Yogyakarta (ANTARA News) - Aliansi Jurnalis Independen Yogyakarta bersama aliansi masyarakat sipil Yogyakarta menggelar aksi di kawasan Titik Nol Kilometer, Yogyakarta, Kamis, untuk meminta Presiden Joko Widodo segera mencabut keputusan pemberian remisi kepada I Nyoman Susrama, pembunuh wartawan Radar Bali AA Gde Bagus Narendra Prabangsa.
"Pemberian remisi ini menjadi ancaman bagi kebebasan pers dan demokrasi di Indonesia," kata Koordinator Divisi Advokasi Aliansi Jurnalis Independen (AJI) Yogyakarta Tommy Apriando di sela aksi.
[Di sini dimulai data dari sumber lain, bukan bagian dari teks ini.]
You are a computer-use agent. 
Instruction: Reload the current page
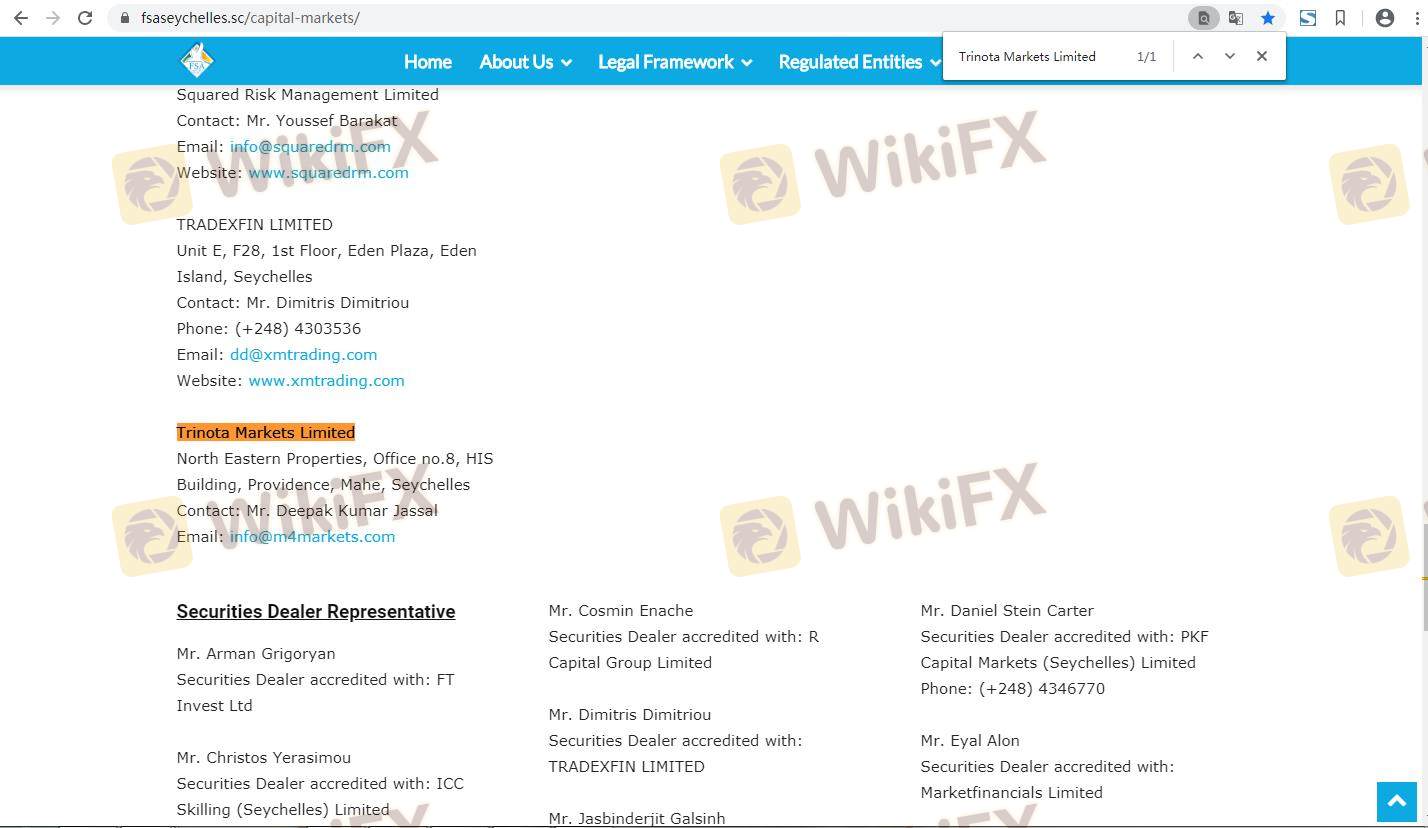click(85, 18)
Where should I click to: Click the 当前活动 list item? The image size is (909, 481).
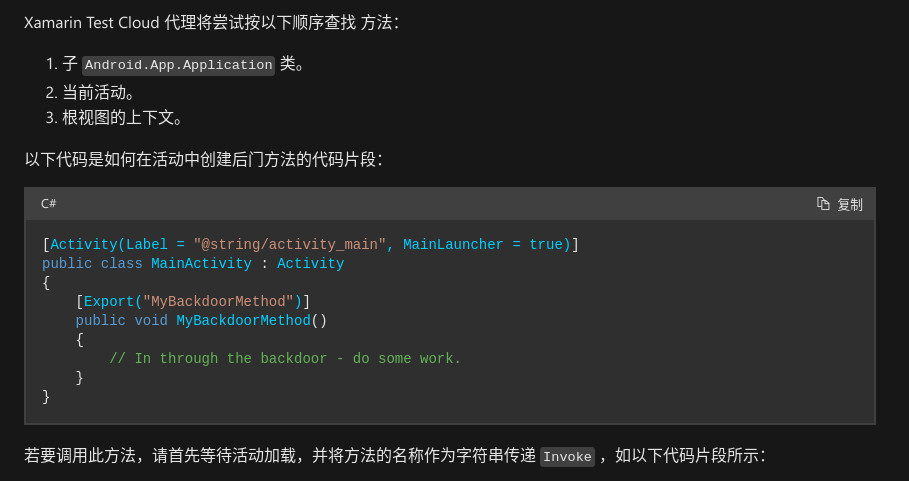pos(99,92)
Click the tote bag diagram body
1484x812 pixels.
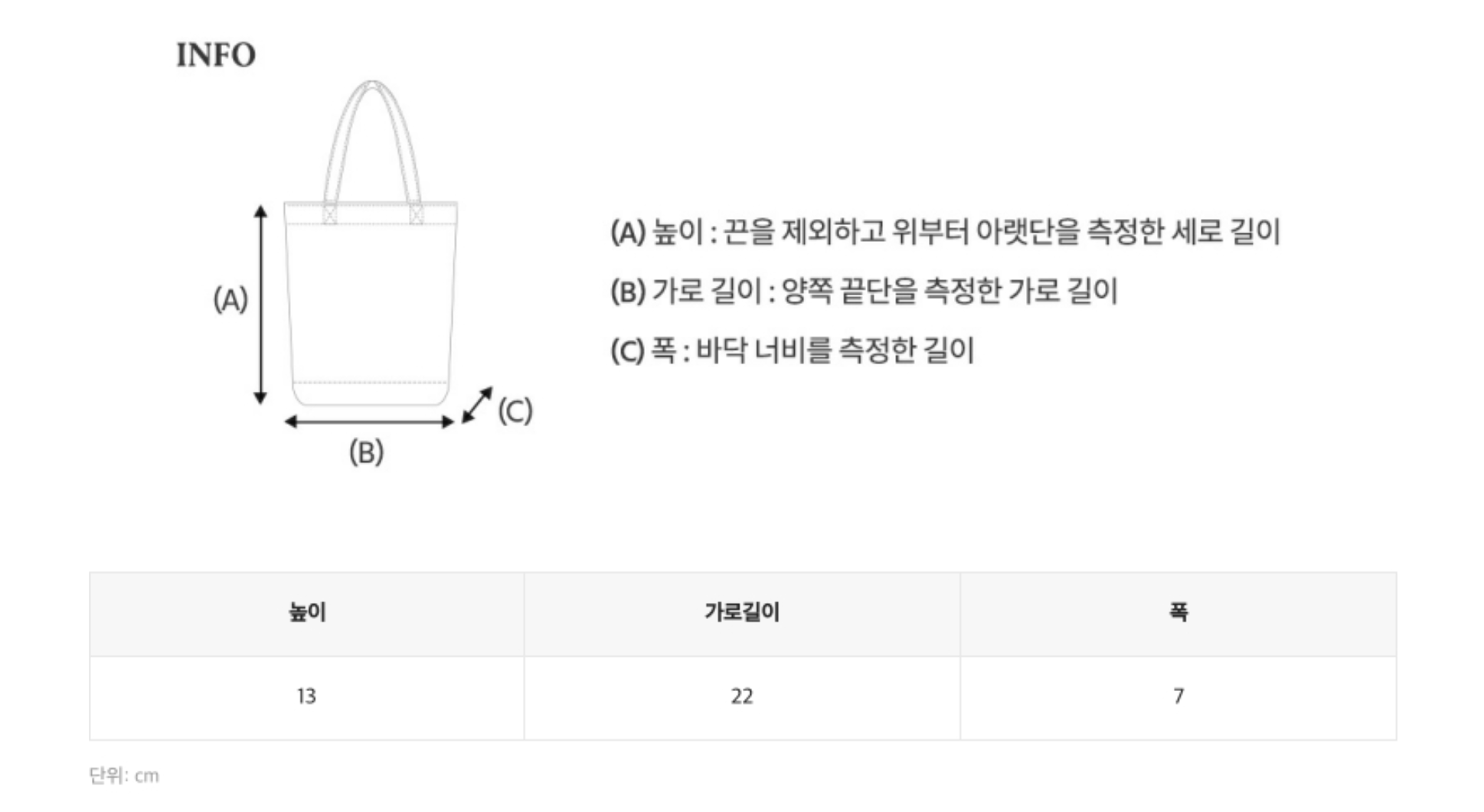pos(371,306)
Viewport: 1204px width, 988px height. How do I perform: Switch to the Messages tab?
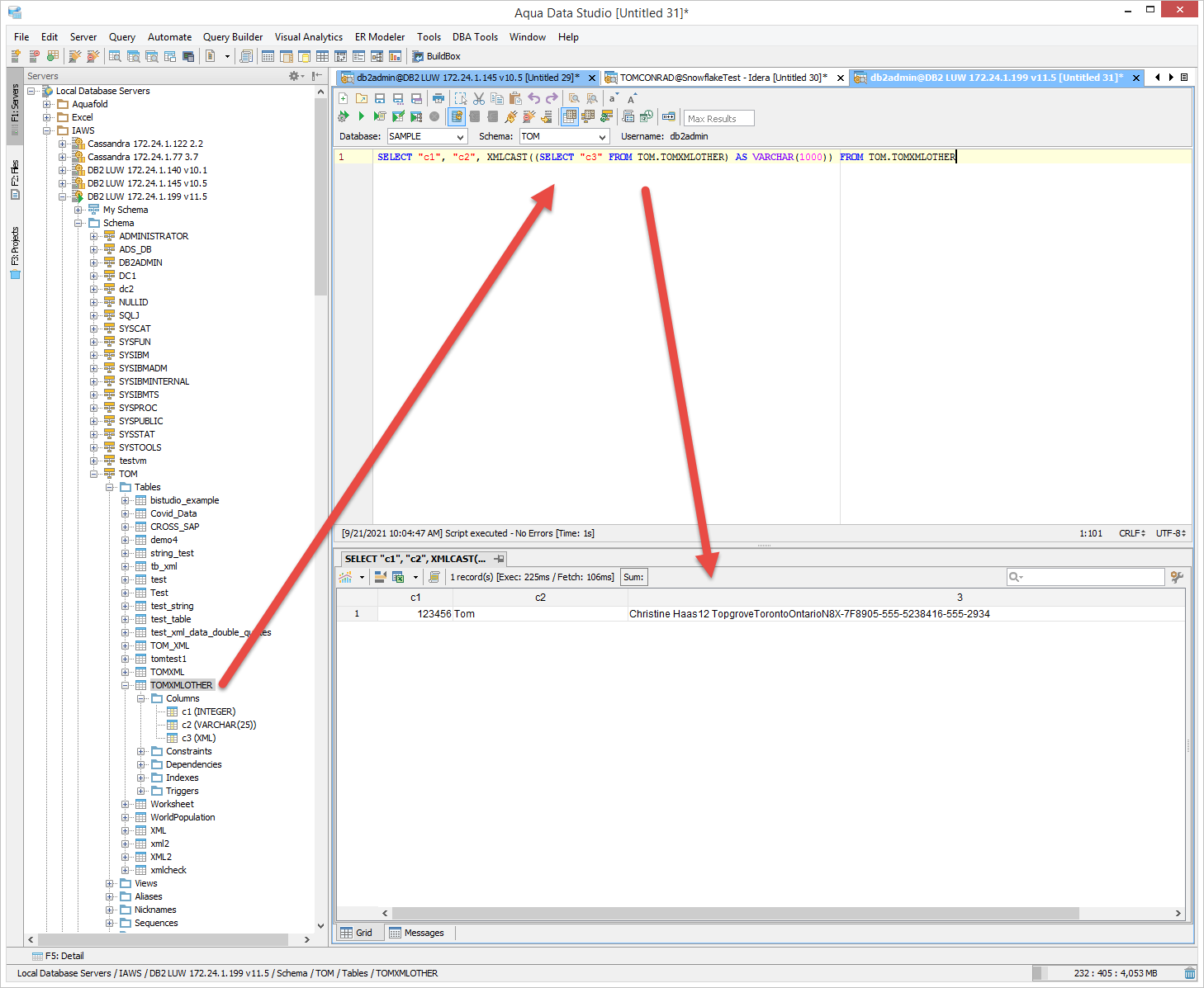417,933
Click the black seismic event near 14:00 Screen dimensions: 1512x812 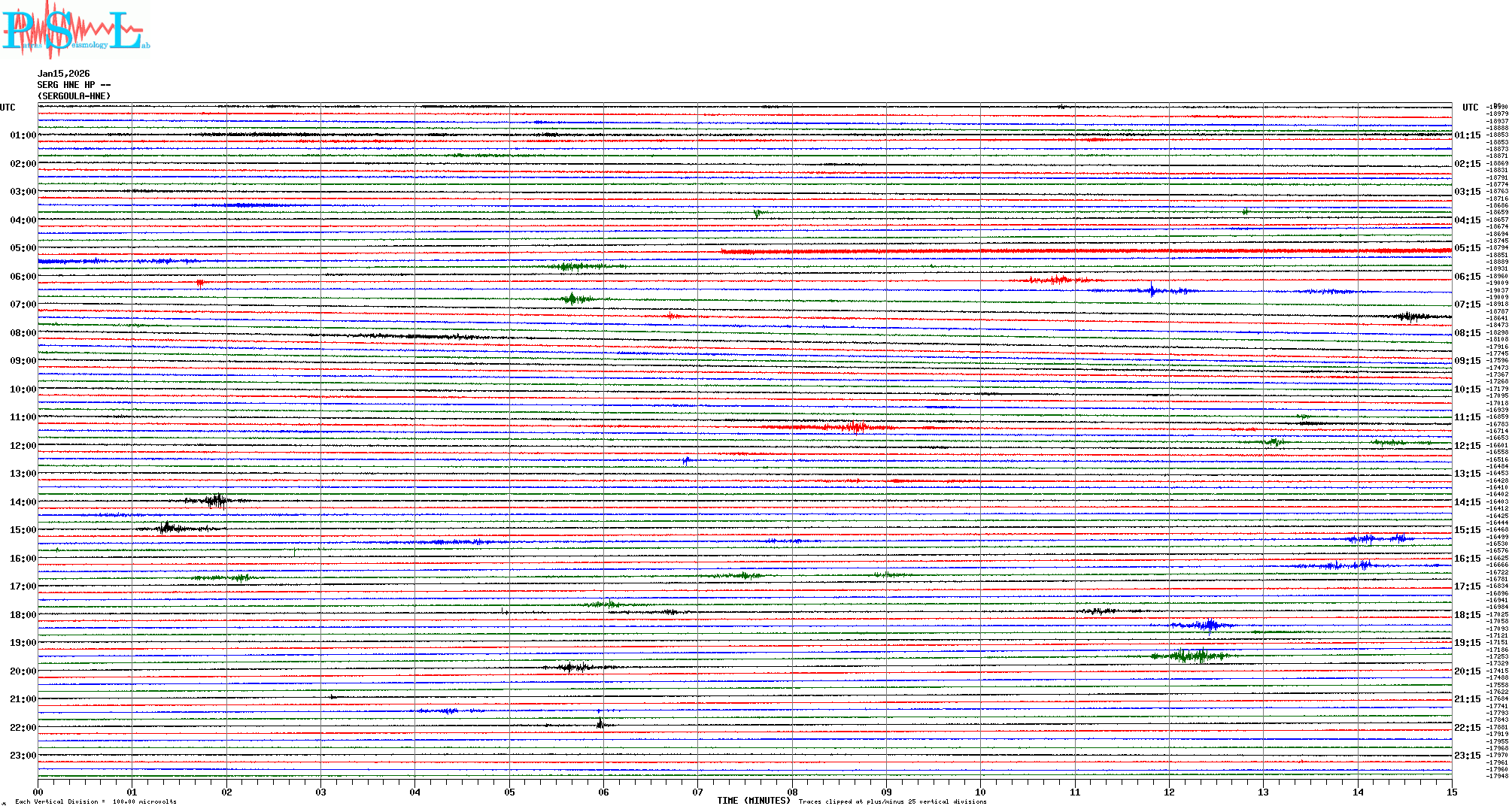[217, 500]
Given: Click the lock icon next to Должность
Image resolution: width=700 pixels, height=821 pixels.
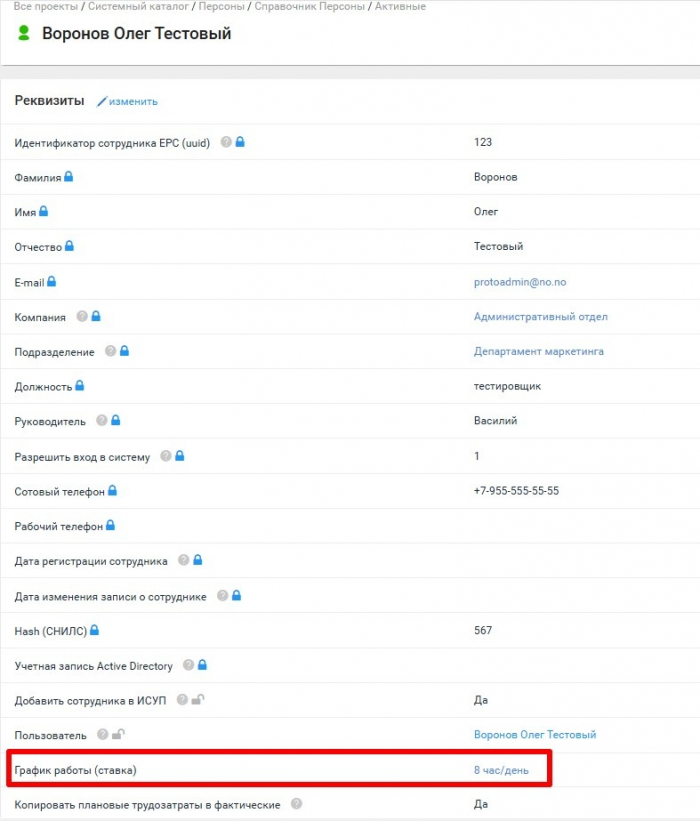Looking at the screenshot, I should pos(80,386).

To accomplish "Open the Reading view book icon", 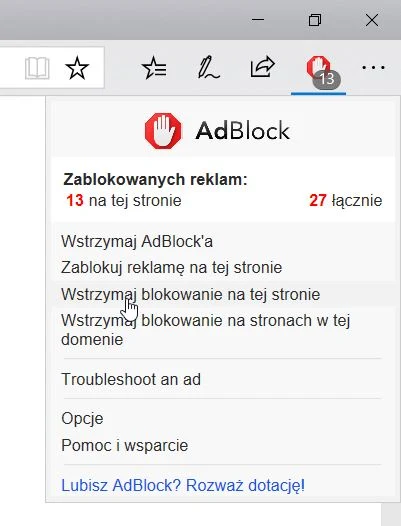I will [37, 68].
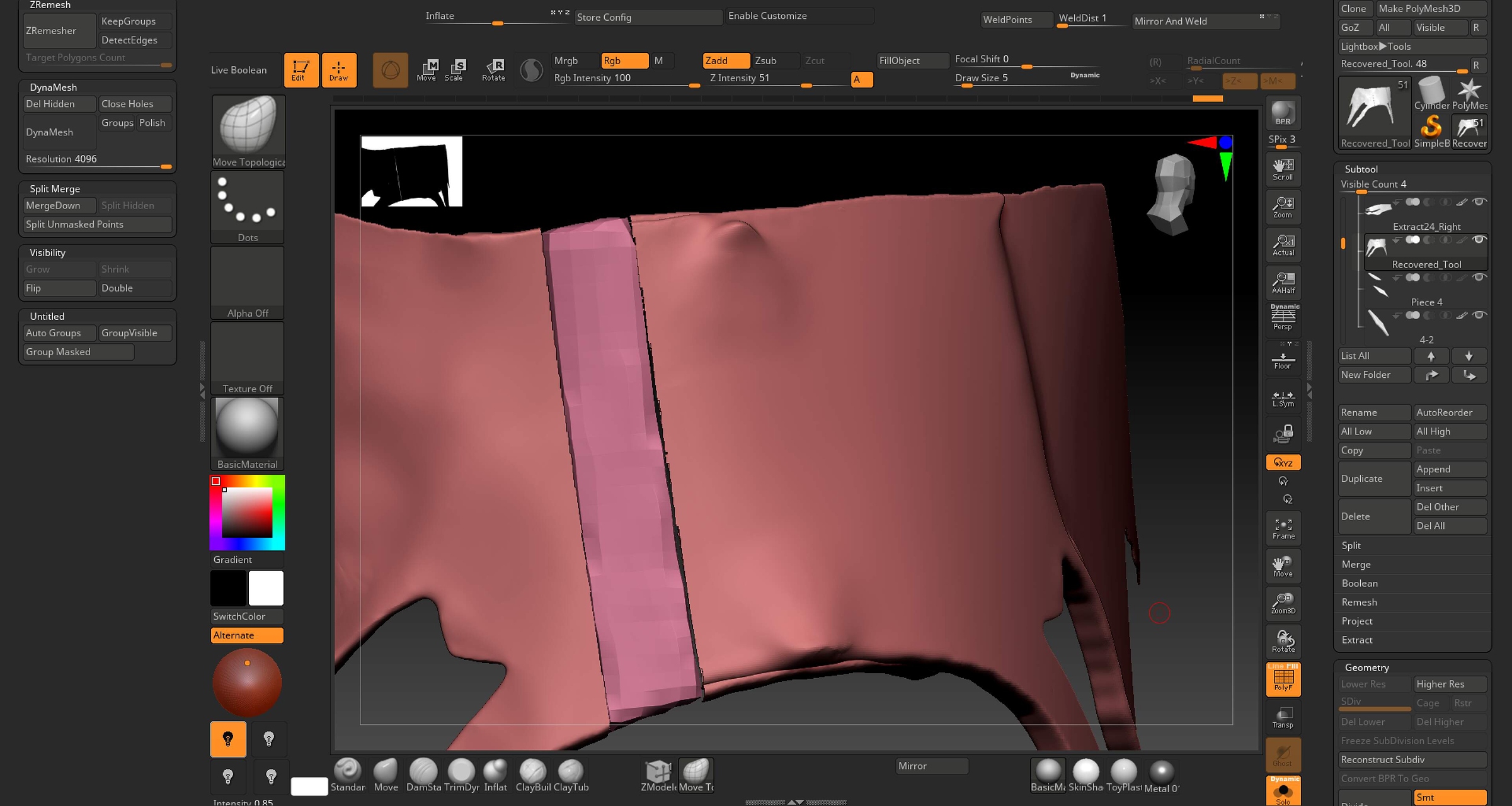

Menurut Tommy, keputusan pemberian remisi melalui Keppres Nomor 29 tahun 2018 untuk Susrama mencederai rasa keadilan bagi kalangan pers. Sebab, di sisi lain masih banyak deretan kasus pembunuhan terhadap jurnalis lainnya di Indonesia yang hingga kini justru belum tuntas.
"Di Yogyakarta umpamanya ada kasus pembunuhan terhadap Jurnalis Udin yang sampai 20 tahun ini tidak dituntaskan mulai rezim pemerintahan yang lalu hingga hari ini," ucap dia.
Menurut dia, diadilinya Susrama sebagai otak pembunuhan berencana terhadap Jurnalis Prabangsa seharusnya bisa menjadi satu harapan bagi banyak kasus pembunuhan terhadap jurnalis lainnya untuk juga dituntaskan hingga pengadilan.
"Tetapi kemudian oleh Presiden, pembunuhnya (Susrama) justru diberikan remisi, tentu ini menjadi tidak adil," kata dia.
Remisi itu, menurut dia, seharusnya tidak perlu diberikan, mengingat Susrama telah mendapatkan hukuman yang lebih ringan dari tuntutan jaksa. Susrama sebelumnya dituntut hukuman mati oleh jaksa, namun hakim memvonis dengan hukuman seumur hidup.
Tommy menilai pemberian remisi itu berpotensi menyuburkan iklim impunitas dan membuat pelaku kekerasan terhadap jurnalis tidak jera. Hal itu, menurut dia, bisa memicu kekerasan terhadap jurnalis di Indonesia terus berlanjut di kemudian hari.
Selain itu, pemberian remisi untuk Susrama dengan Keppres yang terbit dua hari menjelang Hari Antikorupsi Internasional juga mempertanyakan kembali komitmen pemerintah terhadap pemberantasan korupsi di Indonesia.
Pasalnya, pembunuhan terhadap jurnalis Prabangsa terkait dengan penulisan berita-berita dugaan korupsi dan penyelewengan yang melibatkan Susrama.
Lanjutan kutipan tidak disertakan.